- [What is expected]
The expected output is each line below containing "computer", copied in full.

(Stored data)
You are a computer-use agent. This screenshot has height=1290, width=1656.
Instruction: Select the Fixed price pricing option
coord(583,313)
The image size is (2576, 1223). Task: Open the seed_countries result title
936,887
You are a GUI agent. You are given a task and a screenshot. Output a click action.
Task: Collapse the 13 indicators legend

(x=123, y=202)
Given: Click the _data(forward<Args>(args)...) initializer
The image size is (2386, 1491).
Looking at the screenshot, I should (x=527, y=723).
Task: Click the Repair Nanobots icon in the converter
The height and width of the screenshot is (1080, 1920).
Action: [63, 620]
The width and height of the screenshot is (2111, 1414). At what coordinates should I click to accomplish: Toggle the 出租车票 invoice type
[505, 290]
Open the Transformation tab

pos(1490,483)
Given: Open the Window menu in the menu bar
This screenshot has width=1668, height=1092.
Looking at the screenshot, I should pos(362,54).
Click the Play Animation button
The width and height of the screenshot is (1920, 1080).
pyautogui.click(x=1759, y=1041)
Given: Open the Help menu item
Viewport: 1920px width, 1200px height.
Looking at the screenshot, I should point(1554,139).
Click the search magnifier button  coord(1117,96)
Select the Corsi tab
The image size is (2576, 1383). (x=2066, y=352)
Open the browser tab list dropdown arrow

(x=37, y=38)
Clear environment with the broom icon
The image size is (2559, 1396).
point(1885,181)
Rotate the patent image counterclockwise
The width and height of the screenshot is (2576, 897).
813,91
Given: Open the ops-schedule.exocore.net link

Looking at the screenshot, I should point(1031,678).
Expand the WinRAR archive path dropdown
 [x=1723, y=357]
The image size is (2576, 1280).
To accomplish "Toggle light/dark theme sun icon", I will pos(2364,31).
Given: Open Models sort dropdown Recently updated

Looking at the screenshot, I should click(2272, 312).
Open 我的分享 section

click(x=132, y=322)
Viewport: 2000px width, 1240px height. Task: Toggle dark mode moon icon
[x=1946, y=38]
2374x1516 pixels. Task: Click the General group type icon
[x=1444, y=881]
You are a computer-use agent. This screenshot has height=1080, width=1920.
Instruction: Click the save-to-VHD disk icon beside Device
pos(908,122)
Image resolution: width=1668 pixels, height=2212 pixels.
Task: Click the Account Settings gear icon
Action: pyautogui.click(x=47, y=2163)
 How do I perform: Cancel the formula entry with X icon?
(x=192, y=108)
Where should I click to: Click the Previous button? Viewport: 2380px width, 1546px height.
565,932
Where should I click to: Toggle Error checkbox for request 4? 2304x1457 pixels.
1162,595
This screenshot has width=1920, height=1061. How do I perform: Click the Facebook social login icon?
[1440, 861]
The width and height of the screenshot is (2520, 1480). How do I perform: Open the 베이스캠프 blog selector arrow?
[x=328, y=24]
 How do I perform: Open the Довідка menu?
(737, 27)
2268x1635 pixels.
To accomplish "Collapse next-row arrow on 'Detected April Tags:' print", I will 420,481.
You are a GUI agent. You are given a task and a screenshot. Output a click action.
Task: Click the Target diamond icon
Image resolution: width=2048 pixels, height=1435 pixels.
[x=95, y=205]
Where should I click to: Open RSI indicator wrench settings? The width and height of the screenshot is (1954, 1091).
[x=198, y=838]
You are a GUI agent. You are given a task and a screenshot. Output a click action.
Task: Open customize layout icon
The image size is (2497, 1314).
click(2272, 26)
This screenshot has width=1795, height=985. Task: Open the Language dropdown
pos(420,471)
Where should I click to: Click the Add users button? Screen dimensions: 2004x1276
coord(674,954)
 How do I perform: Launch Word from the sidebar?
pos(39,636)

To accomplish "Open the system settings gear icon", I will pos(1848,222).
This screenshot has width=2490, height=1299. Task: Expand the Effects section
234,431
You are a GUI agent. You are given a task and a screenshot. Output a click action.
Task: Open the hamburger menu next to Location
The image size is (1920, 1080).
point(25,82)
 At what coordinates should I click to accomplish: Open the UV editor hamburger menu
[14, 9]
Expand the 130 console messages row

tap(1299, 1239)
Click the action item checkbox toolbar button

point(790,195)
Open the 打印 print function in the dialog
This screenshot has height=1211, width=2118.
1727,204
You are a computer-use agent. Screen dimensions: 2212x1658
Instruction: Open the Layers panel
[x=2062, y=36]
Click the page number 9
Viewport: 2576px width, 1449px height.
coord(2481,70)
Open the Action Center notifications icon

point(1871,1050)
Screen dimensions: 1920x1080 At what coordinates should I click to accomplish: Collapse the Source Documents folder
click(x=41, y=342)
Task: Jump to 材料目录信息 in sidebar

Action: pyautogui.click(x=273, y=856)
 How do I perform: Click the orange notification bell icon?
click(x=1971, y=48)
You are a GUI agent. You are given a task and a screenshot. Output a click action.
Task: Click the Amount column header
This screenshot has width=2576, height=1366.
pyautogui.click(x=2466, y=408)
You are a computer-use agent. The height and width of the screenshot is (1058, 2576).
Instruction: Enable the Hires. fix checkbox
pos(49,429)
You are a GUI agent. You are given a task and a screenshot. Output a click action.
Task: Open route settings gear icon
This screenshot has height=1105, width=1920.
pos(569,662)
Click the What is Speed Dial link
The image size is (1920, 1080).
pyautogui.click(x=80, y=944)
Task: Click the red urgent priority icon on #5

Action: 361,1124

- [Finished task]
You are a computer-use agent. This screenshot has height=1290, width=1656.
You are a computer-use agent. This screenshot has height=1080, width=1920.
You are a computer-use agent. Screen dimensions: 2212x1658
You are a computer-use agent. The height and width of the screenshot is (1058, 2576).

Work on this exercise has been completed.